Gebäudeversicherung – Sturmschäden nehmen zu

Als Versicherungsnehmer einer Gebäudeversicherung sind Sie nicht verpflichtet, das Gebäude regelmäßig durch einen Fachmann überprüfen zu lassen. Sollte es zum Beispiel bei einem Sturmschaden zu Schäden kommen, ist der Versicherer dazu verpflichtet, auch zu zahlen. Doch wie wird ein Sturm genau definiert? Die meisten Versicherungsgesellschaften zahlen erst bei einem Sturmschaden verursacht durch Windstärke 8 oder mehr.

Die Versicherungsgesellschaft ist nur dann von der Leistungspflicht befreit, wenn Sie als Versicherungsnehmer vorsätzlich oder grob fahrlässig das Dach in einem maroden Zustand gelassen haben und Ihnen dieses bewusst war. Dies muss die Versicherungsgesellschaft aber durch einen Gutachter auch beweisbar darlegen. Sie sind als Versicherungsnehmer allerdings dazu verpflichtet, dass versicherte Gebäude in einem ordnungsgemäßen Zustand zu halten und Mängel oder Schäden unverzüglich beseitigen zu lassen, auch zu Ihrer Sicherheit.

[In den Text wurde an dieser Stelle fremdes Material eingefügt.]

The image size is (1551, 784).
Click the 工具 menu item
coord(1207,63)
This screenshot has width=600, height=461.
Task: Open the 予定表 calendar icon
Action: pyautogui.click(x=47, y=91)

Darauf werden Sie in den Versicherungsbedingungen hingewiesen.

Gerade in der heutigen Zeit, da Stürme und Naturkatastrophen immer mehr zunehmen, sollte man seine Wohngebäudeversicherung überprüfen und auf einen richtigen Versicherungsschutz setzen. Denn nur dann können Sie auch im Schadensfall sicher sein, dass Sie Ihren entstandenen Schaden ersetzt bekommen und der Versicherer die Schadenszahlung nicht ablehnt.

Sollte ein Versicherer trotzdem ablehnen, obwohl sich Ihr Gebäude vor dem Schaden in keinem sanierungsfähigen Zustand befand, so können Sie vor Gericht Einspruch erheben und klagen. In der Regel werden die Kosten aber von Versicherer übernommen. Wichtig ist immer, einen Schaden unverzüglich der Versicherung zu melden und sich dort über den weiteren Hergang zu informieren.